____ Dataset content
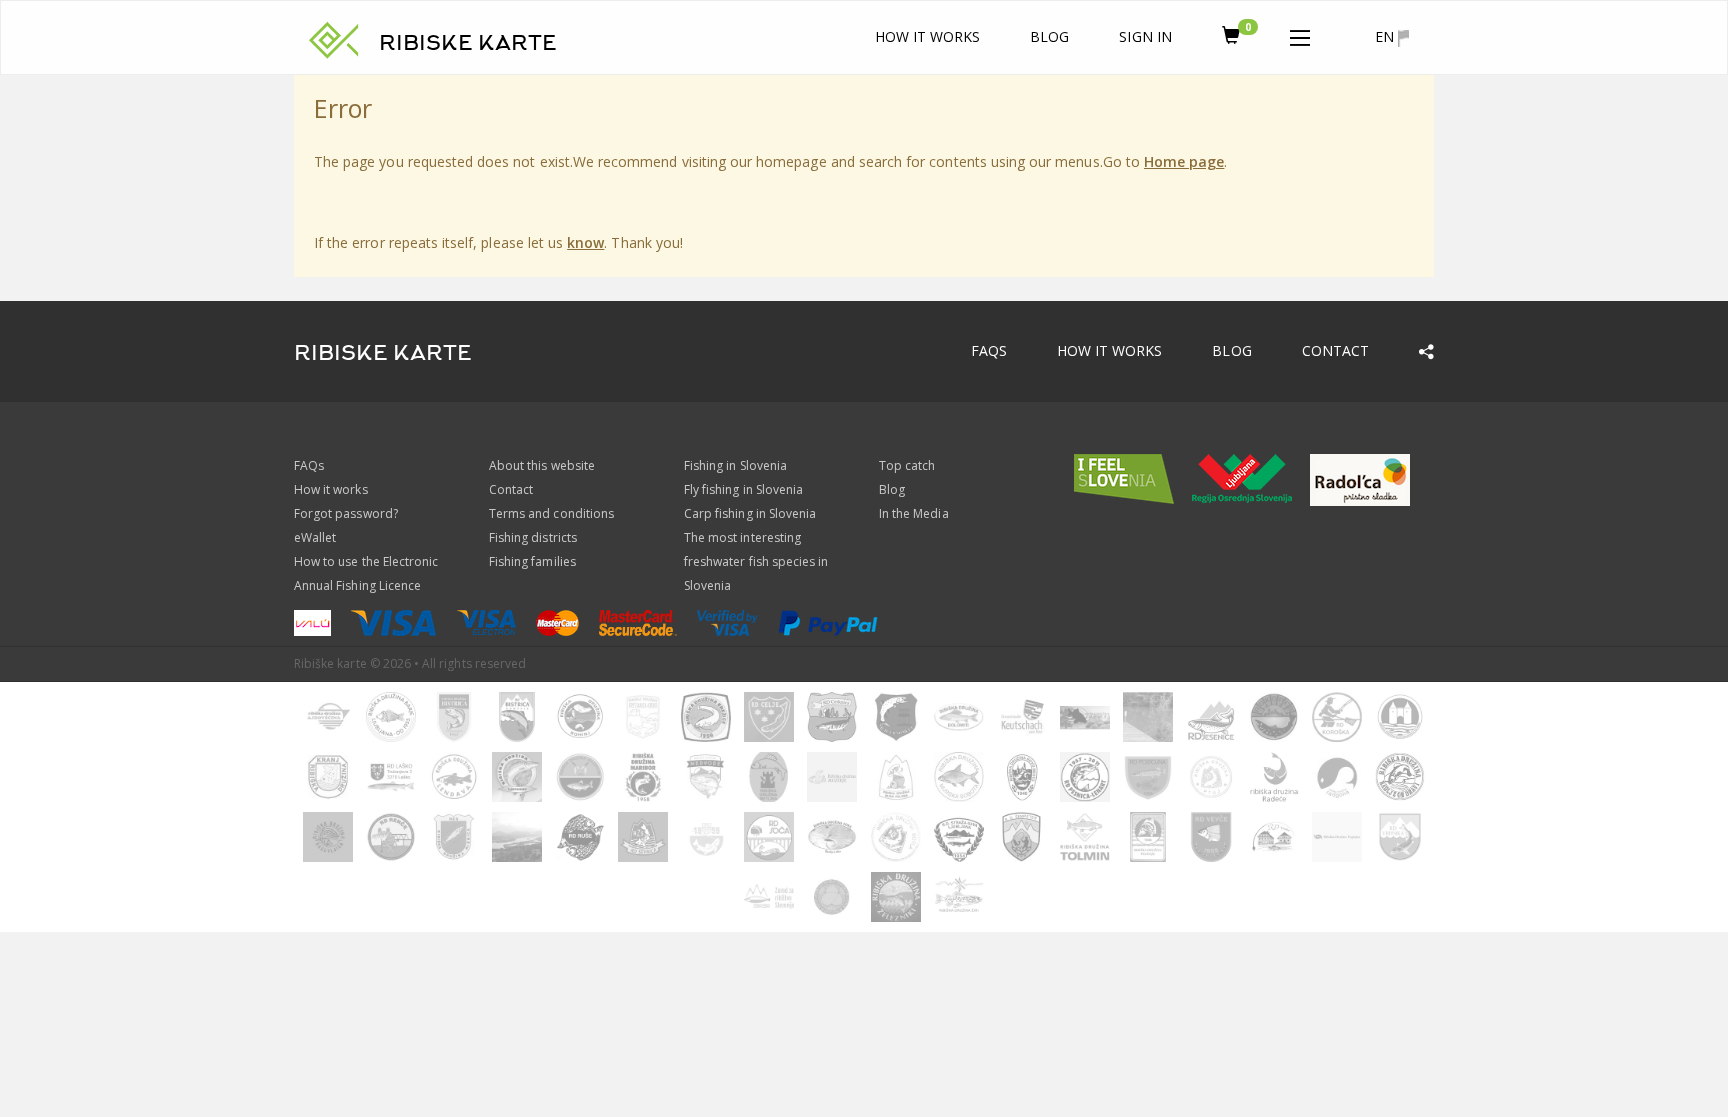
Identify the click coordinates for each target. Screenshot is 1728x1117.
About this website (542, 465)
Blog (1049, 36)
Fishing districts (533, 537)
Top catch (907, 465)
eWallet (315, 537)
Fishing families (532, 561)
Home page (1184, 161)
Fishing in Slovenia (735, 465)
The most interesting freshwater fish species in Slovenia (756, 561)
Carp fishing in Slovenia (750, 513)
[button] (1300, 34)
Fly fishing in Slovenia (743, 489)
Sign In (1145, 36)
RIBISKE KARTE (468, 43)
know (585, 242)
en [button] (1386, 36)
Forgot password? (346, 513)
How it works (928, 36)
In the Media (914, 513)
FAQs (989, 350)
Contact (1335, 350)
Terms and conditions (551, 513)
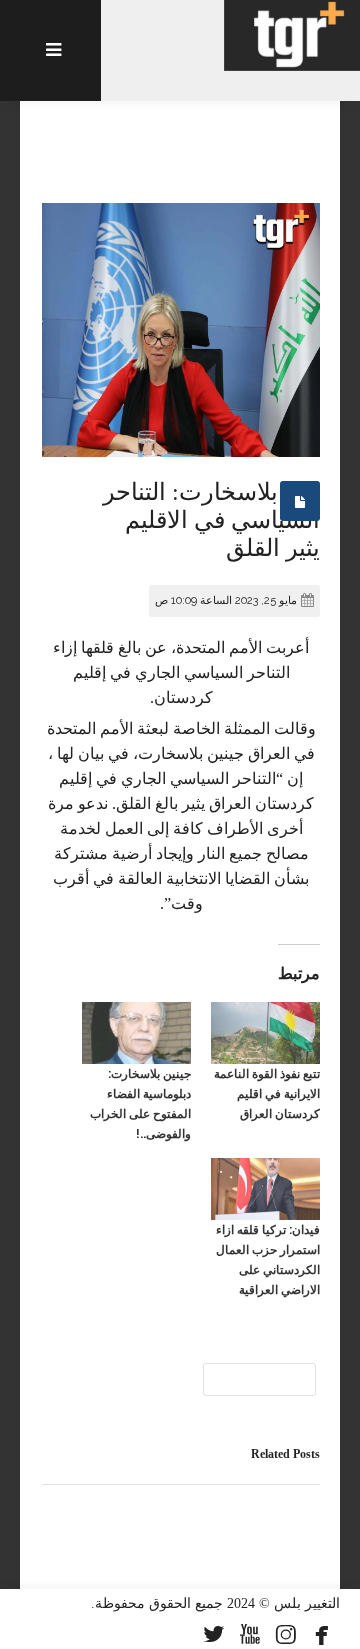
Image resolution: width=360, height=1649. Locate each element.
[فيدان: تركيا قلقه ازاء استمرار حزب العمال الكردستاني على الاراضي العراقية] (265, 1189)
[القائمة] (50, 50)
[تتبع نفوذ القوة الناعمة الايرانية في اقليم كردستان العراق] (265, 1033)
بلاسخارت (259, 1378)
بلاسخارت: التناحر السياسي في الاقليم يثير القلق (211, 520)
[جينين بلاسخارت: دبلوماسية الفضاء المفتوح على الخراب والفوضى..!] (136, 1033)
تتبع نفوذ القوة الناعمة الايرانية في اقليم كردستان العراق (267, 1094)
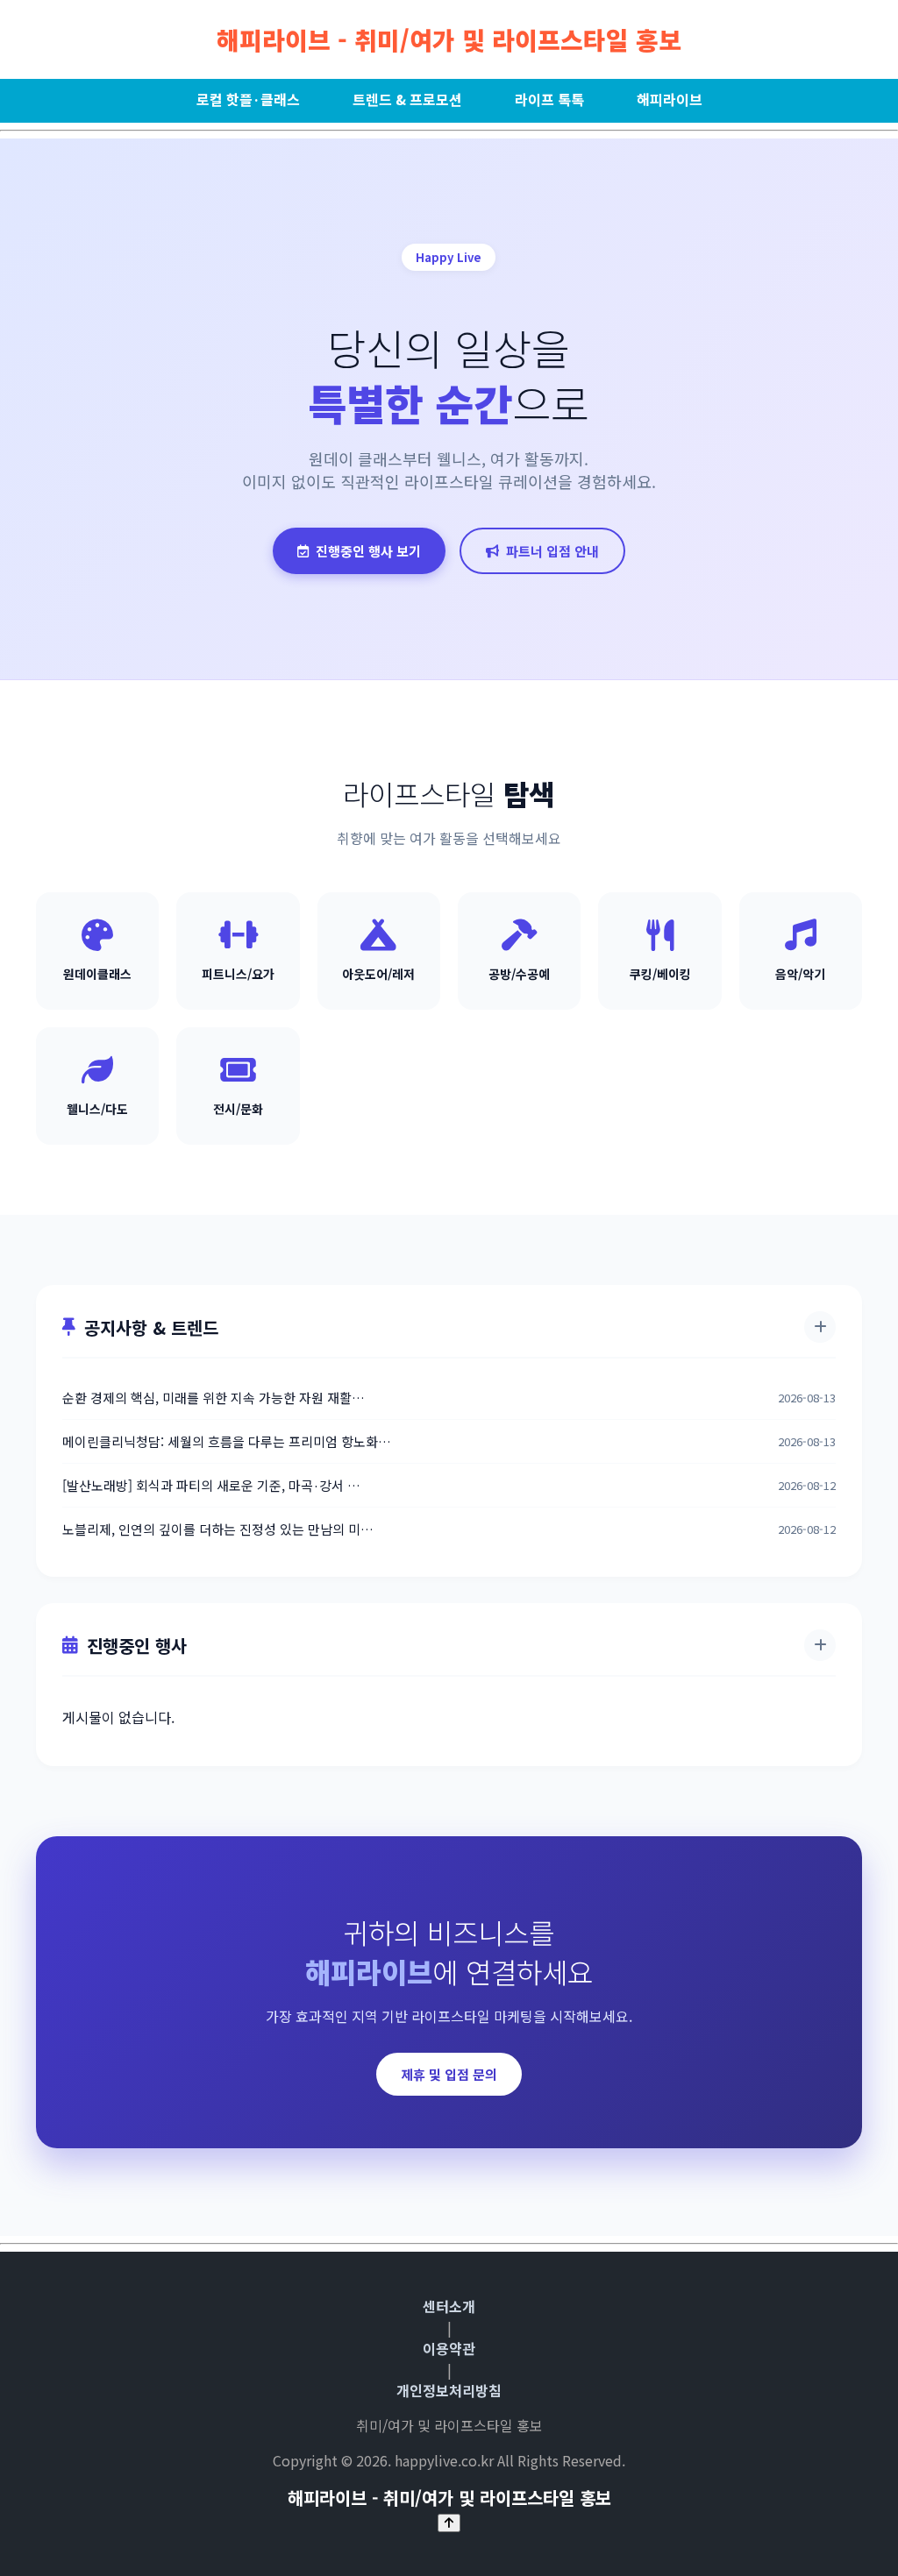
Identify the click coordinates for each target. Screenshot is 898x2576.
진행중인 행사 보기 (368, 551)
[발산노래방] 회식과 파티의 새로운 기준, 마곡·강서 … (211, 1485)
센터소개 (449, 2306)
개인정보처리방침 (449, 2390)
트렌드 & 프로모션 (407, 99)
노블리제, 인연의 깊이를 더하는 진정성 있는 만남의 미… (218, 1529)
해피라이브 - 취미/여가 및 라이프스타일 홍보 (449, 39)
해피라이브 (669, 99)
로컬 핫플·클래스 (248, 99)
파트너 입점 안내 (552, 551)
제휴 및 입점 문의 (449, 2074)
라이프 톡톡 (549, 99)
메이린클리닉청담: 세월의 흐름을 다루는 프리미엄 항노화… (226, 1441)
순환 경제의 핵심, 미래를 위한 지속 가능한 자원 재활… (213, 1397)
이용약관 (449, 2348)
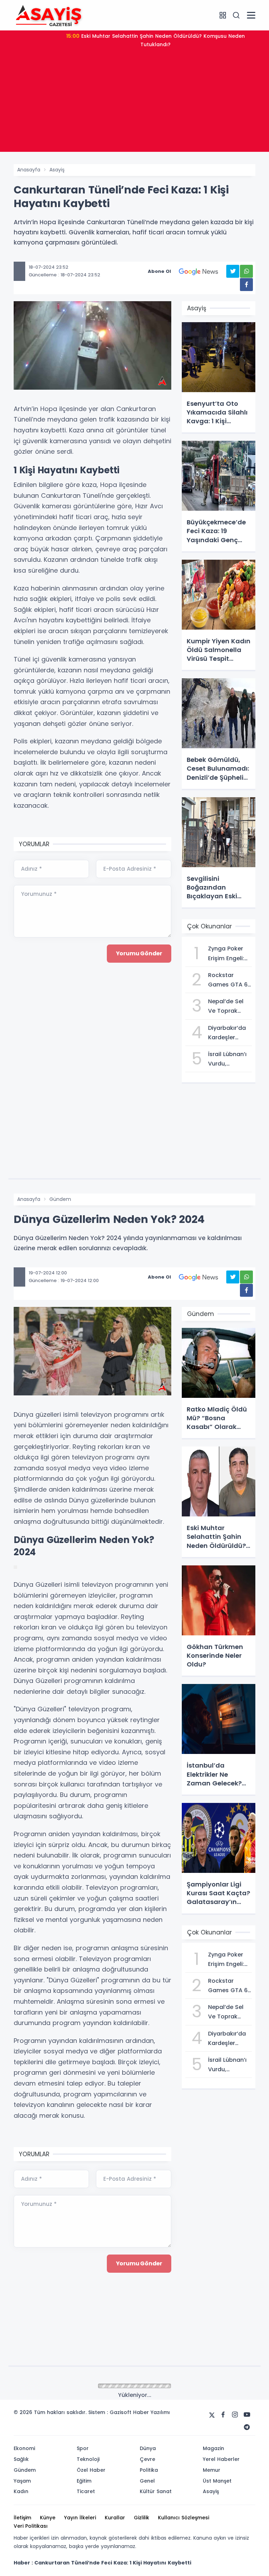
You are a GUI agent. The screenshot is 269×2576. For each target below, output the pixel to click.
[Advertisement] (134, 103)
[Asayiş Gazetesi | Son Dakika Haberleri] (49, 14)
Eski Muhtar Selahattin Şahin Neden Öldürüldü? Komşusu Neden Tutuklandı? (155, 40)
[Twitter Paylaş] (232, 271)
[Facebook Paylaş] (246, 284)
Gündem (60, 1199)
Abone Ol (159, 271)
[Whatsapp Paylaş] (246, 271)
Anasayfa (28, 169)
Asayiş (56, 169)
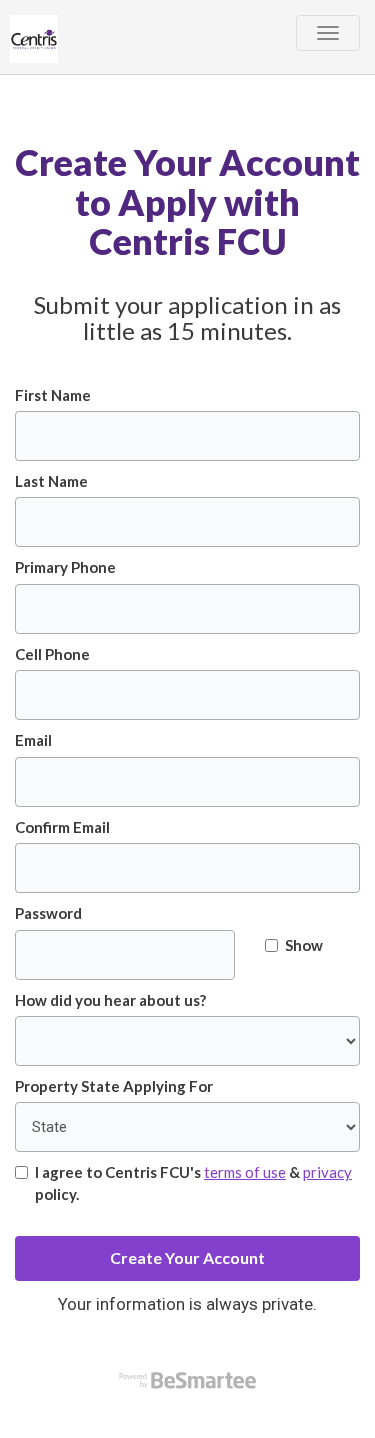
________
* Assignment
Scan the entries above, and wherever a line holds the string "تتبع", copy it.

* Answer to this exercise
[تتبع نفوذ القوة الناعمة الايرانية في اقليم كردستان العراق] (265, 1033)
تتبع نفوذ القوة الناعمة الايرانية في اقليم كردستان العراق (267, 1094)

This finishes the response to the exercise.